Hand Dyed Child's Raglan
We dyed the yarn with grape koolaid, and I learned a lot of neat things about the relative reaction rates of red and blue food dyes. I actually purposefully greated a dye gradient by folding the skeins of yarn in the dye pot so that each was equally on the top and bottom. Then I sprinkled the koolaid on the surface of the already warm water and wool, occassionally poking with a pair of chopsticks.
If you look on the back of a package of Koolaid, you will discover that it has both red and blue dye to make the purple color we know of as grape. What I discovered was that the red reacted almost immediatedly on the surface, with only a small amount being able to diffuse to the center layer and then react. The blue on the otherhand had such a relatively slow reaction time that diffusion was dominate, to the point where in the end I actually had leftover light blue that had not reacted.
This resulted in a red purple at the top, a light purple in the center and a light blue towards white at the bottom. I had really pictured a variegared purple in my head though. In order to get this finished product, I ended up taking the yarn at this point out of the bath, mixing a homogenous mixture of 2 more packets, and then dumping the yarn back in. The results... well you can see for yourself.

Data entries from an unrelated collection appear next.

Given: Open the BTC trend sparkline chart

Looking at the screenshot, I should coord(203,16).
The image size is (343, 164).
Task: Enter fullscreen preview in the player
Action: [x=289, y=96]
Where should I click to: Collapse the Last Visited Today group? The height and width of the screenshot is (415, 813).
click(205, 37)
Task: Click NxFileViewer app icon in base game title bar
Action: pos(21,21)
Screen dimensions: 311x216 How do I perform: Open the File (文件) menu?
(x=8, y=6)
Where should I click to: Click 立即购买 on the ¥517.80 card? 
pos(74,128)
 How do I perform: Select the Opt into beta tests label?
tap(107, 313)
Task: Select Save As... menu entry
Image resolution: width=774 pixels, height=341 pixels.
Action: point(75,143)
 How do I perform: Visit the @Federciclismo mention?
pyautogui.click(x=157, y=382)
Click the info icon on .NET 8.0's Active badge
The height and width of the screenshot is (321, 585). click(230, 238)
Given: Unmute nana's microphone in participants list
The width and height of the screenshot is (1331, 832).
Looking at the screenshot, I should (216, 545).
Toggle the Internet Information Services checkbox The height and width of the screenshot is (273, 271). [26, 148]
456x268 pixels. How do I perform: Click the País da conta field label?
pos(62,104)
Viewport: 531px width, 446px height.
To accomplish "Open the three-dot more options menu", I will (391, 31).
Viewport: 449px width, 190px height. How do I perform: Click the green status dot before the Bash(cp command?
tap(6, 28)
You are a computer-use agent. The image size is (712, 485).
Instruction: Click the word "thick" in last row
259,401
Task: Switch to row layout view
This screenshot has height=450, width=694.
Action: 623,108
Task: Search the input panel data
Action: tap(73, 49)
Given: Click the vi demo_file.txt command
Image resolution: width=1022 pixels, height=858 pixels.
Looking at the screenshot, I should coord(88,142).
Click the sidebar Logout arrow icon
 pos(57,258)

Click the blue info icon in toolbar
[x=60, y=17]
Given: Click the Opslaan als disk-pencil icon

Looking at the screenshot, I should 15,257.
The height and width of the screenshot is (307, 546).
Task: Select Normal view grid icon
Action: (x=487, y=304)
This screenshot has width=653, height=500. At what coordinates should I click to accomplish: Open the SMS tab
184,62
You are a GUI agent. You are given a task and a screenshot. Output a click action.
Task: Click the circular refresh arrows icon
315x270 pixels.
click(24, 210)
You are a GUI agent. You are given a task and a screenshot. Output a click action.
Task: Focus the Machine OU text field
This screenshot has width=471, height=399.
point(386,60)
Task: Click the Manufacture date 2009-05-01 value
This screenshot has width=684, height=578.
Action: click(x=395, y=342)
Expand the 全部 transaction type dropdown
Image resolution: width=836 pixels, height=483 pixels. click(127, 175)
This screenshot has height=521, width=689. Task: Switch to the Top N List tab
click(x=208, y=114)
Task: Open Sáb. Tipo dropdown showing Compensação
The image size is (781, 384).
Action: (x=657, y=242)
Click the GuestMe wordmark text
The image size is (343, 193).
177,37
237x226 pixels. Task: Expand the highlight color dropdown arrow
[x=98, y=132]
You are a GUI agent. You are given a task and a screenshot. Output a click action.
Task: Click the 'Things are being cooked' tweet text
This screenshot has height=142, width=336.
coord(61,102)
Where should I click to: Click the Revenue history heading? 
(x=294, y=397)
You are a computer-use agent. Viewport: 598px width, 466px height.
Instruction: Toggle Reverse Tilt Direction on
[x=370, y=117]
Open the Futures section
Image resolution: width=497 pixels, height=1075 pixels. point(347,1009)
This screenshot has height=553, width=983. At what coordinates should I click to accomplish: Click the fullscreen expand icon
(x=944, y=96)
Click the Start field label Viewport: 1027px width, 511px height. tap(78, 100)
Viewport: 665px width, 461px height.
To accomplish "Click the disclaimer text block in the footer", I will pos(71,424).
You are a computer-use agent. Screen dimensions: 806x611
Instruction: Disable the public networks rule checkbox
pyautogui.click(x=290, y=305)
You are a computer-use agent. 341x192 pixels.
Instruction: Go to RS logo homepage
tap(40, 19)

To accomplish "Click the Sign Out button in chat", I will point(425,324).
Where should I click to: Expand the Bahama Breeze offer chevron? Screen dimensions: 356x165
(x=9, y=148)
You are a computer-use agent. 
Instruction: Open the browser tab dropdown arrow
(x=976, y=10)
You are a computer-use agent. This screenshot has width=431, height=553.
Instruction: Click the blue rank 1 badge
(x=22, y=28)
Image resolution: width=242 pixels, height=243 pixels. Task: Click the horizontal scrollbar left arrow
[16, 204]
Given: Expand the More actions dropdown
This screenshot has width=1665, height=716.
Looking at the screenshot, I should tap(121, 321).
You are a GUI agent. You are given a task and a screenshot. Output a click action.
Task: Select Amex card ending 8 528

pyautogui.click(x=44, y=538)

I am pretty happy with how both the color and the knitted object turned out, even if there was some pooling happening. The pattern was just a bottom up raglan sweater. Theoretically it was for a size 10 (plus an extra inch in length for her long torso) because I wanted my daughter to have some time before she outgrew it. It looks like another sweater is in order though, since I don't think this one will fit past this winter.